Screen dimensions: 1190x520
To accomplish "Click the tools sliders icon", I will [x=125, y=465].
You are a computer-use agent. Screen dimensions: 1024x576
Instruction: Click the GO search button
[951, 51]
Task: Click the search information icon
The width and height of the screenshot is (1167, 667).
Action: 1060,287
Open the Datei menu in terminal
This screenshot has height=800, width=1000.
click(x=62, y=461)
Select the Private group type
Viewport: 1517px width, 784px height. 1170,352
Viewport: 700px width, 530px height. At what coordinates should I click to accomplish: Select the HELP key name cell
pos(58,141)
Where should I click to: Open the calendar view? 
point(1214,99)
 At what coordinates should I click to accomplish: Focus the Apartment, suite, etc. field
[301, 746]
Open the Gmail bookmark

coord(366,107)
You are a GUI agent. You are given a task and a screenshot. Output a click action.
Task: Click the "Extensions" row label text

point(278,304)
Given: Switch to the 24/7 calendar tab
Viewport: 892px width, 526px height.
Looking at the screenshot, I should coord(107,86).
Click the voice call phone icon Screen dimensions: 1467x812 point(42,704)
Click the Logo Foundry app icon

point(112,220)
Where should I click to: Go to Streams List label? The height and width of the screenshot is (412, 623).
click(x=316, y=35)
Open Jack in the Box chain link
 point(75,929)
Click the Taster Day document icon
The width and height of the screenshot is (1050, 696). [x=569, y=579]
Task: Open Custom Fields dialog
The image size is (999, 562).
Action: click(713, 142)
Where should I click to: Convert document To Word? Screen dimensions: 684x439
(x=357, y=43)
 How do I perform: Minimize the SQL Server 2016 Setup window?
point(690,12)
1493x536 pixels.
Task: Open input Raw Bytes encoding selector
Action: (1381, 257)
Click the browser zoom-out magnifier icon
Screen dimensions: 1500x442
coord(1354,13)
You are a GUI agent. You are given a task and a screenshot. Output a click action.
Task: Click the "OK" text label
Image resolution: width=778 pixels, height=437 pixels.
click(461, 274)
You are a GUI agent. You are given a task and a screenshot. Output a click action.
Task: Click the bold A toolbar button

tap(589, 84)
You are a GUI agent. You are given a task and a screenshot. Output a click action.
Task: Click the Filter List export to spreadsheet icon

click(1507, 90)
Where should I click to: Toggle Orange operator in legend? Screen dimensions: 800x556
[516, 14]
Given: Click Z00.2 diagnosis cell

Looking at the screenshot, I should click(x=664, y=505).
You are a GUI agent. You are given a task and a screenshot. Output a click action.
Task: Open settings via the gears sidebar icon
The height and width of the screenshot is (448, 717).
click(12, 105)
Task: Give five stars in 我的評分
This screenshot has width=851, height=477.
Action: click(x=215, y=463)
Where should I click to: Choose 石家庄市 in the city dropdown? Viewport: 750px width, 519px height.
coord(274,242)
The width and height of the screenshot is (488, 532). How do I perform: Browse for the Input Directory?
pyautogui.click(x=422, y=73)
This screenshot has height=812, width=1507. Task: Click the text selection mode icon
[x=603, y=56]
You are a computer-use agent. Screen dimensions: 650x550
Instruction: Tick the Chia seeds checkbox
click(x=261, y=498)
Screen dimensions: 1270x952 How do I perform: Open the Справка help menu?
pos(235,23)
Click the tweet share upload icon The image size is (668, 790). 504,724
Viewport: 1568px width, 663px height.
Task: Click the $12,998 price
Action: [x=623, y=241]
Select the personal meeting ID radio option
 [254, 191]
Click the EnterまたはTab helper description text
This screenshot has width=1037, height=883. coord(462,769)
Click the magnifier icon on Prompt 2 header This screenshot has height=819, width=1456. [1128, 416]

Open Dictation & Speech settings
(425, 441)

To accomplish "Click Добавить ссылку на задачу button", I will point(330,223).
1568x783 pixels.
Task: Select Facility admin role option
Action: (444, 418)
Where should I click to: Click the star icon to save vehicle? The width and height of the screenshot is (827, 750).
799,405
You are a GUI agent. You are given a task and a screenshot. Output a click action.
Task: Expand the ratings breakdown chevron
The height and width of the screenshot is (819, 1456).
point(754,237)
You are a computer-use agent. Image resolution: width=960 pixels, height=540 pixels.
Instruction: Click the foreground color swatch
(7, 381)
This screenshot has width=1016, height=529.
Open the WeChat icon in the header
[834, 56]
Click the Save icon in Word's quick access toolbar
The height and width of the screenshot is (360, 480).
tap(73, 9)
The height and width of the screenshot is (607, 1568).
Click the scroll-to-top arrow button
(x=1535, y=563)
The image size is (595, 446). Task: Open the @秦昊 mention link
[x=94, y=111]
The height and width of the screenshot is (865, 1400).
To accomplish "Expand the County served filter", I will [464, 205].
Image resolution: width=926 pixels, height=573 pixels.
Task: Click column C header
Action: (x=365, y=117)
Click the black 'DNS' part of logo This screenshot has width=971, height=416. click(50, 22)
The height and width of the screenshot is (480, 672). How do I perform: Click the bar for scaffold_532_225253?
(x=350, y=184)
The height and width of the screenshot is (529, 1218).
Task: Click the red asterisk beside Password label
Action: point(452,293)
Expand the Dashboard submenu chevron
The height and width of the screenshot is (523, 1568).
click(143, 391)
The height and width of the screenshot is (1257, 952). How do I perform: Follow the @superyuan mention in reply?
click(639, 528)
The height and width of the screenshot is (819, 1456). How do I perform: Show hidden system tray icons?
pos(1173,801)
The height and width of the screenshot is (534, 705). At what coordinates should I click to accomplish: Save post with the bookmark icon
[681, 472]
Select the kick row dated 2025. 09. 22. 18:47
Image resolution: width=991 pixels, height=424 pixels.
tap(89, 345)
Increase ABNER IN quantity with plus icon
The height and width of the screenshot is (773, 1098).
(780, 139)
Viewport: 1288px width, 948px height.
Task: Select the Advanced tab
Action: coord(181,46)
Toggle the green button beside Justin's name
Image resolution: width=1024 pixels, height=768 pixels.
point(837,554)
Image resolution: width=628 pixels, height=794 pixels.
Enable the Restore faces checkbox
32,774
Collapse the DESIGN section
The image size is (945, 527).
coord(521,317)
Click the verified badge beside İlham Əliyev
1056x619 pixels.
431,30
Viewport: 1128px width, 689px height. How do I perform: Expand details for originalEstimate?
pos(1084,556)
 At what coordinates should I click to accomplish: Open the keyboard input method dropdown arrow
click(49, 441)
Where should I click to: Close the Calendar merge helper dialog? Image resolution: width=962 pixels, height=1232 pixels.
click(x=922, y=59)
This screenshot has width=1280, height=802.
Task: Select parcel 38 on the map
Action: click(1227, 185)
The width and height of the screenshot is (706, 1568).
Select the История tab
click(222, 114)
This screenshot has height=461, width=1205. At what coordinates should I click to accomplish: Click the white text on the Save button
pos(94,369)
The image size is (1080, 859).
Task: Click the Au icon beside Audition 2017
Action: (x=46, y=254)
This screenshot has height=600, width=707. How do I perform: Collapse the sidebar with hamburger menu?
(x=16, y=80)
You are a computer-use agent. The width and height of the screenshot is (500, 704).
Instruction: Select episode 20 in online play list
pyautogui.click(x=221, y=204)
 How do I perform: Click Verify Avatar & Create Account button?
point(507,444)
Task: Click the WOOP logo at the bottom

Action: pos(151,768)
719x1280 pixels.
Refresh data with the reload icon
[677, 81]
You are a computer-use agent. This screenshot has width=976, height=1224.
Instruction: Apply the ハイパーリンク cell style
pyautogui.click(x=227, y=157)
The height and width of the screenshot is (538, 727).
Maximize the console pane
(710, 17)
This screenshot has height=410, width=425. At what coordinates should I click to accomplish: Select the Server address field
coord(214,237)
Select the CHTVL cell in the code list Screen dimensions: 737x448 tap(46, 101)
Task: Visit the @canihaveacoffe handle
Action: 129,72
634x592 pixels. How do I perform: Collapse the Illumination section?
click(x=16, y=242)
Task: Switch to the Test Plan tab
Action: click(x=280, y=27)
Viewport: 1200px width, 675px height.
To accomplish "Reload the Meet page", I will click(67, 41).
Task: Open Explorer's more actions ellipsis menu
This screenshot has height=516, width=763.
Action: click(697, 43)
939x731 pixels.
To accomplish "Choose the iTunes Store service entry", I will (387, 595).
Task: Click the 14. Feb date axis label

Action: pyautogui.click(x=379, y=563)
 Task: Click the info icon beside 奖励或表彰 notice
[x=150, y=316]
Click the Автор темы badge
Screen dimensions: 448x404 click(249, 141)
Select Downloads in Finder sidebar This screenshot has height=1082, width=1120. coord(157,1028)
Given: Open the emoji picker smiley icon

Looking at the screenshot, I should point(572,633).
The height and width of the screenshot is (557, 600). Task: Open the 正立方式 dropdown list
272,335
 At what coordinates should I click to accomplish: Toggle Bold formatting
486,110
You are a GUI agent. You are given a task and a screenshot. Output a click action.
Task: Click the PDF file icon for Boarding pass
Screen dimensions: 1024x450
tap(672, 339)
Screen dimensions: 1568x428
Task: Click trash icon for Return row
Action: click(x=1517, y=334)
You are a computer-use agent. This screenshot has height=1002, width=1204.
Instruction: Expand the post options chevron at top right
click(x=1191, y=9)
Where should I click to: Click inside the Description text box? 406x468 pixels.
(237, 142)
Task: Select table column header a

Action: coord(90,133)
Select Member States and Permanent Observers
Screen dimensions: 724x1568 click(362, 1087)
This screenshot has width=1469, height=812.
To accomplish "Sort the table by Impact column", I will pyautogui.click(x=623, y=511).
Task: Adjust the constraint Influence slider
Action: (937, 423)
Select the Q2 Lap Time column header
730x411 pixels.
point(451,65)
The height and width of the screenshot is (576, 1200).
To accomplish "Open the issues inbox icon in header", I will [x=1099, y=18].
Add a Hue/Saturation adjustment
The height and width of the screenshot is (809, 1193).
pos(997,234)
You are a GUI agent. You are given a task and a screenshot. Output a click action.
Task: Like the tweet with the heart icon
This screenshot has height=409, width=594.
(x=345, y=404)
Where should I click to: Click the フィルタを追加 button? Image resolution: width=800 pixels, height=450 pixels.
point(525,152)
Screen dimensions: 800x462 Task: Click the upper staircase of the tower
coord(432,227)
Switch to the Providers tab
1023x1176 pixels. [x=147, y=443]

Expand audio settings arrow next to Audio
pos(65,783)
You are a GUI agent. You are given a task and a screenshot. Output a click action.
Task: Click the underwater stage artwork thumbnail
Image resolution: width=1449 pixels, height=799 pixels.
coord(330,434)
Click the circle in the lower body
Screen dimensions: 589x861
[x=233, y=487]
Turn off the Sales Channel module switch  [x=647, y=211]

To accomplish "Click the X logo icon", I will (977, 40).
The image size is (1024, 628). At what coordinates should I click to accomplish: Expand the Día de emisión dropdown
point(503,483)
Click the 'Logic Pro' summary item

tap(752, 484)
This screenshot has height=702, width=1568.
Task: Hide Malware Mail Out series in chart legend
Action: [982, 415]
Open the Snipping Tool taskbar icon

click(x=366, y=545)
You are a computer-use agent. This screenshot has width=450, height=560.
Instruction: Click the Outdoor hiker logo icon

» TASK DESCRIPTION: Using the entries above, repeat only the lines from the one containing "Task: Click the PDF" through the one containing "Task: Click the underwater", end lines included.

» EXERCISE RESPONSE:
Task: Click the PDF file icon for Boarding pass
Screen dimensions: 1024x450
tap(672, 339)
Screen dimensions: 1568x428
Task: Click trash icon for Return row
Action: click(x=1517, y=334)
You are a computer-use agent. This screenshot has height=1002, width=1204.
Instruction: Expand the post options chevron at top right
click(x=1191, y=9)
Where should I click to: Click inside the Description text box? 406x468 pixels.
(237, 142)
Task: Select table column header a

Action: coord(90,133)
Select Member States and Permanent Observers
Screen dimensions: 724x1568 click(362, 1087)
This screenshot has width=1469, height=812.
To accomplish "Sort the table by Impact column", I will pyautogui.click(x=623, y=511).
Task: Adjust the constraint Influence slider
Action: (937, 423)
Select the Q2 Lap Time column header
730x411 pixels.
point(451,65)
The height and width of the screenshot is (576, 1200).
To accomplish "Open the issues inbox icon in header", I will [x=1099, y=18].
Add a Hue/Saturation adjustment
The height and width of the screenshot is (809, 1193).
pos(997,234)
You are a GUI agent. You are given a task and a screenshot. Output a click action.
Task: Like the tweet with the heart icon
This screenshot has height=409, width=594.
(x=345, y=404)
Where should I click to: Click the フィルタを追加 button? Image resolution: width=800 pixels, height=450 pixels.
point(525,152)
Screen dimensions: 800x462 Task: Click the upper staircase of the tower
coord(432,227)
Switch to the Providers tab
1023x1176 pixels. [x=147, y=443]

Expand audio settings arrow next to Audio
pos(65,783)
You are a GUI agent. You are given a task and a screenshot. Output a click action.
Task: Click the underwater stage artwork thumbnail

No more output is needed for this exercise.